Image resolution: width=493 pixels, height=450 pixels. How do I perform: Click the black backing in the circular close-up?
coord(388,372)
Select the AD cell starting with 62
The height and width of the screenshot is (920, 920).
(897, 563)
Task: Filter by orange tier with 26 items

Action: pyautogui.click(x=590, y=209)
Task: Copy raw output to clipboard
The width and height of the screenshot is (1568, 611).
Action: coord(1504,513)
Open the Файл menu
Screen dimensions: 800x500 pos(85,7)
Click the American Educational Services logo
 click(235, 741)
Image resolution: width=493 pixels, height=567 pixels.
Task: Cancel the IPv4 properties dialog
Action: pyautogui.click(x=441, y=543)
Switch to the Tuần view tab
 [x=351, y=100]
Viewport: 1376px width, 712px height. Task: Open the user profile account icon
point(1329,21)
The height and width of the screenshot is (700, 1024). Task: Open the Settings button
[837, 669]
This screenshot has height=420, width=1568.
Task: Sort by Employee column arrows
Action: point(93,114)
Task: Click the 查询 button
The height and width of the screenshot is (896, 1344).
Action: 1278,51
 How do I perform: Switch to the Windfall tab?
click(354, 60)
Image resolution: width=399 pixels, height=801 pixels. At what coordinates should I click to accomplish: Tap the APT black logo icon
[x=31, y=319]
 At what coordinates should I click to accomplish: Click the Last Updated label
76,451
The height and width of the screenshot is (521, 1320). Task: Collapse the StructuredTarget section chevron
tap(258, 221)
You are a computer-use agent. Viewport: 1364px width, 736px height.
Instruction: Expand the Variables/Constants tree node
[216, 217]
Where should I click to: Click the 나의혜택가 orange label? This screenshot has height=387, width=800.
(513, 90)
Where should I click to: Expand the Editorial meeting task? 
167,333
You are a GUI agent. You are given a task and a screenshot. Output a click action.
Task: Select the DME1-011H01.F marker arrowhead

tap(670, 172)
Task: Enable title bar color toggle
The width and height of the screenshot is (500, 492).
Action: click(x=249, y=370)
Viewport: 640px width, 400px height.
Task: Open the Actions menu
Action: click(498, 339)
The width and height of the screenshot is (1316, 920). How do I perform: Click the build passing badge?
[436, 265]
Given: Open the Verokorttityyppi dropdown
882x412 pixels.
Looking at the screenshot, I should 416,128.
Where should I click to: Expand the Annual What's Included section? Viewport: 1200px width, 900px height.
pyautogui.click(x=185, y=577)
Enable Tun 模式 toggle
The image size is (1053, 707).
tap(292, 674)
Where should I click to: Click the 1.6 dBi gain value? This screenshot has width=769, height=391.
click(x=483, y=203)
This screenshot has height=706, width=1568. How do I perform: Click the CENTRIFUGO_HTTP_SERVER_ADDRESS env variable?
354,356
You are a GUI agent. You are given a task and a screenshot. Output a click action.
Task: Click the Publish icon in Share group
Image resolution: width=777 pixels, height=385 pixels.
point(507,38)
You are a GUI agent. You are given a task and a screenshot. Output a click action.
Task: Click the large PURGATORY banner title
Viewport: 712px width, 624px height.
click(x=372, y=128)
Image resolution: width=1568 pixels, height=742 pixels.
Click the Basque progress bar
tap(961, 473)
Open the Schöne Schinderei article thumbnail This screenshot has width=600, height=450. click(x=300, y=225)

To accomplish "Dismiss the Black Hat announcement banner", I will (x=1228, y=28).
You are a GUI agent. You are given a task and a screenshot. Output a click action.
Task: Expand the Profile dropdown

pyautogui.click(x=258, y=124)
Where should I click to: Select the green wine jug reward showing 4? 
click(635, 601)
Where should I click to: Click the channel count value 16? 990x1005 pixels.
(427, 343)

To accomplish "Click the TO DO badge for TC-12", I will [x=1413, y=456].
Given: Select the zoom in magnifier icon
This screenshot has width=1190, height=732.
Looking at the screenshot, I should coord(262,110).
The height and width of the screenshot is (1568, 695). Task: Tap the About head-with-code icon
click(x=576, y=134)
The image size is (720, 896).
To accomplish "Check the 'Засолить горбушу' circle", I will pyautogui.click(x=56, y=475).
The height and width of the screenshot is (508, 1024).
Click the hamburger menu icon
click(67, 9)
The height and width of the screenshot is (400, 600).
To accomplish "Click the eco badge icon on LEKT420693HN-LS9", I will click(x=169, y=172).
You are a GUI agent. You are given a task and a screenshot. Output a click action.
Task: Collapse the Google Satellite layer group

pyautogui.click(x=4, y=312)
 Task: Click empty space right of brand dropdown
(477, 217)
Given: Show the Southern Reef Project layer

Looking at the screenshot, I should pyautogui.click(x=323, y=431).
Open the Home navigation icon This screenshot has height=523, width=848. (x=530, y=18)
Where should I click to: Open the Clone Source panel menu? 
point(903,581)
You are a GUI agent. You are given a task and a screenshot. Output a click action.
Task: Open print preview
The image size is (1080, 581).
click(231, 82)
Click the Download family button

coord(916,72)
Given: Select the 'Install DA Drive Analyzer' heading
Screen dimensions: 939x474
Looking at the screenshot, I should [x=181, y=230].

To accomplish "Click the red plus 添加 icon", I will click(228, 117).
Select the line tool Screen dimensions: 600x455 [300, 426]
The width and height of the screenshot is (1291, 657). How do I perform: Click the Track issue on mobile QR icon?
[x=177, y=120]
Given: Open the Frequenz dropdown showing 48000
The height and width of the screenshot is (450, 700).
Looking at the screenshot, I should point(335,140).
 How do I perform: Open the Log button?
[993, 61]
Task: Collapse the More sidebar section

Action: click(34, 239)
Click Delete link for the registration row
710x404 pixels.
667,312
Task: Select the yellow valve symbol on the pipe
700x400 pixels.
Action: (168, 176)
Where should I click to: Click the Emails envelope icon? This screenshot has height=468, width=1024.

Action item - Look over the entries above and count the lines where the word "toggle" appears, then report only that count.

Solution to this exercise - 2